Pour l'heure, la MSAP n'a pas encore bouleversé sa pratique. "Curieusement, je ne fais pas tant d'arrêts que ça", ironise la généraliste, donc en termes de temps moi ça ne m'a pas trop impactée." "C'est plutôt ma [remplaçante] qui est impactée. Certains patients préfèrent en effet voir le médecin titulaire, ce qui fait qu'elle voit plutôt de l'aigu, ce qui veut dire plus d'arrêts. Elle a beaucoup plus de paperasse à faire que moi", observe Anne-Sophie. Et d'expliquer en quoi consiste la procédure : "On télétransmet toujours l'arrêt à la CPAM, mais, en plus, on a des items à remplir pour justifier l'arrêt à envoyer via notre compte amelipro au médecin conseil." Charge ensuite à ce dernier de valider ou non l'arrêt. "Mais à vrai dire, ce n'est pas très transparent, on ne sait pas quel arrêt est validé ou lequel ne l'est pas."
Jusqu'à cet été, je ne me rendais pas tellement compte de ce que le conventionnement impliquait...
Anne-Sophie ne cache pas son appréhension pour les prochains mois, quand la procédure aura avancé. "Si des arrêts ne sont pas validés, je vais avoir les gens mécontents à gérer au cabinet. On est déjà parfois leur punching ball, ça ce sera un autre stress… Ça va être compliqué pour eux de ne pas recevoir leur salaire. Surtout que je travaille au sein d'une population économiquement précaire. Il n'y a pas de réserve" financière, explique la généraliste. Si elle n'a pas souhaité "perdre de temps" en consultation pour expliquer la procédure aux patients, Anne-Sophie a placé une affiche – éditée par la FMF – dans sa salle d'attente. "Certains patients m'en parlent. Et parfois ça m'arrive d'évoquer la situation pour tenter de limiter la durée d'un arrêt, et montrer au patient que je ne peux pas faire n'importe quoi. Dans ce cas on fait le minimum et on réévalue au besoin."
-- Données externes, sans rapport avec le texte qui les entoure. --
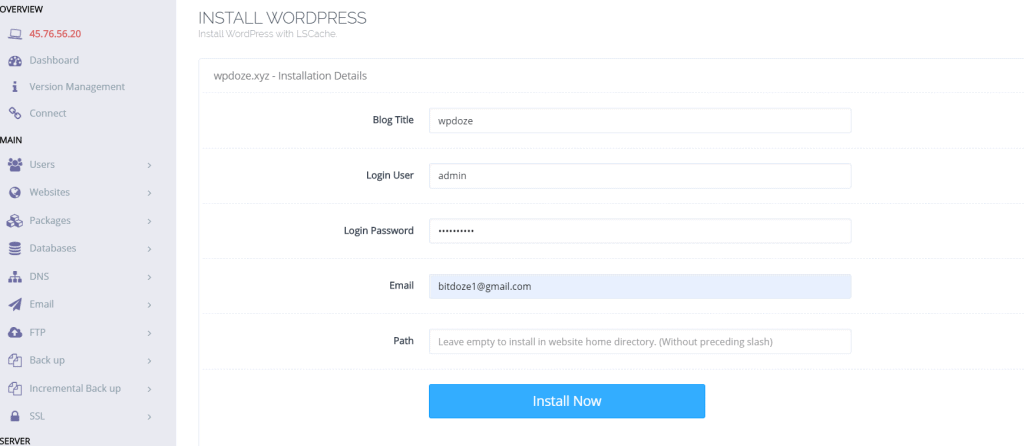The height and width of the screenshot is (446, 1024).
Task: Click the Dashboard gauge icon
Action: click(x=15, y=61)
La généraliste craint surtout que la MSAP ne détériore les relations qu'elle entretient avec ses confrères spécialistes, "parce qu'on se retrouve souvent à faire des arrêts pour eux". "Hier, j'ai reçu une dame avec une problématique d'IVG. Le centre qui l'a prise en charge lui a dit de rester chez elle, mais ne lui ont pas fait d'arrêt et l'ont invitée à aller voir son médecin traitant. Ce sont des médecins, il n'y a pas de raison qu'ils ne fassent pas d'arrêt !", s'agace la jeune femme. A cette patiente, Anne-Sophie n'a rien dit : "Dans sa situation je n'avais pas envie d'en rajouter." Mais elle compte bien durcir le ton, comme elle l'a fait le même jour avec une autre patiente, venue pour un bon transport pour des examens prescrits par un spécialiste. "Je n'ai pas hésité à lui écrire d'un ton un peu sec en lui disant que chacun était responsable de ses prescriptions."
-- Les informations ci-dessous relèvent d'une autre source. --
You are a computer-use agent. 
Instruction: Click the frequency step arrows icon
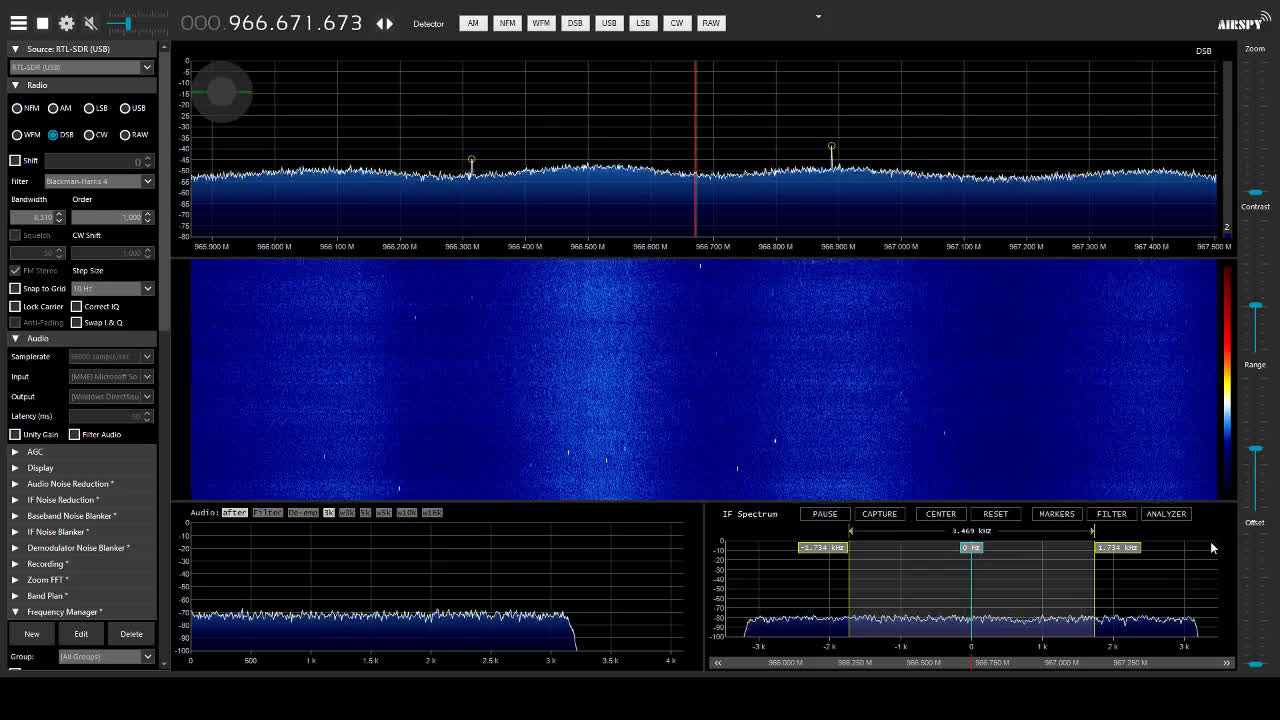click(x=385, y=23)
"Déjà qu'on supportait mal d'être les secrétaires des spécialistes – ce n'est pas le cas de tous ! – là ce qu'on tolérait devient insupportable", souffle Anne-Sophie.
En reprenant la patientèle d'un confrère parti à la retraite il y a six ans, la généraliste ne s'imaginait pas faire face à autant d'obstacles. "Jusqu'à cet été, je ne me rendais pas tellement compte de ce que le conventionnement impliquait...", reconnaît-elle, un peu désabusée. "Je trouve que c'est normal que la CPAM ait un regard, c'est elle qui paie, mais il y avait d'autres manières de gérer la situation", juge la médecin de 39 ans. "Ce n'est pas un exercice qui est simple la médecine générale et je pense que ça, ils l'oublient. Il faut en vouloir un peu pour rester."
*Le prénom a été modifié pour préserver l'anonymat.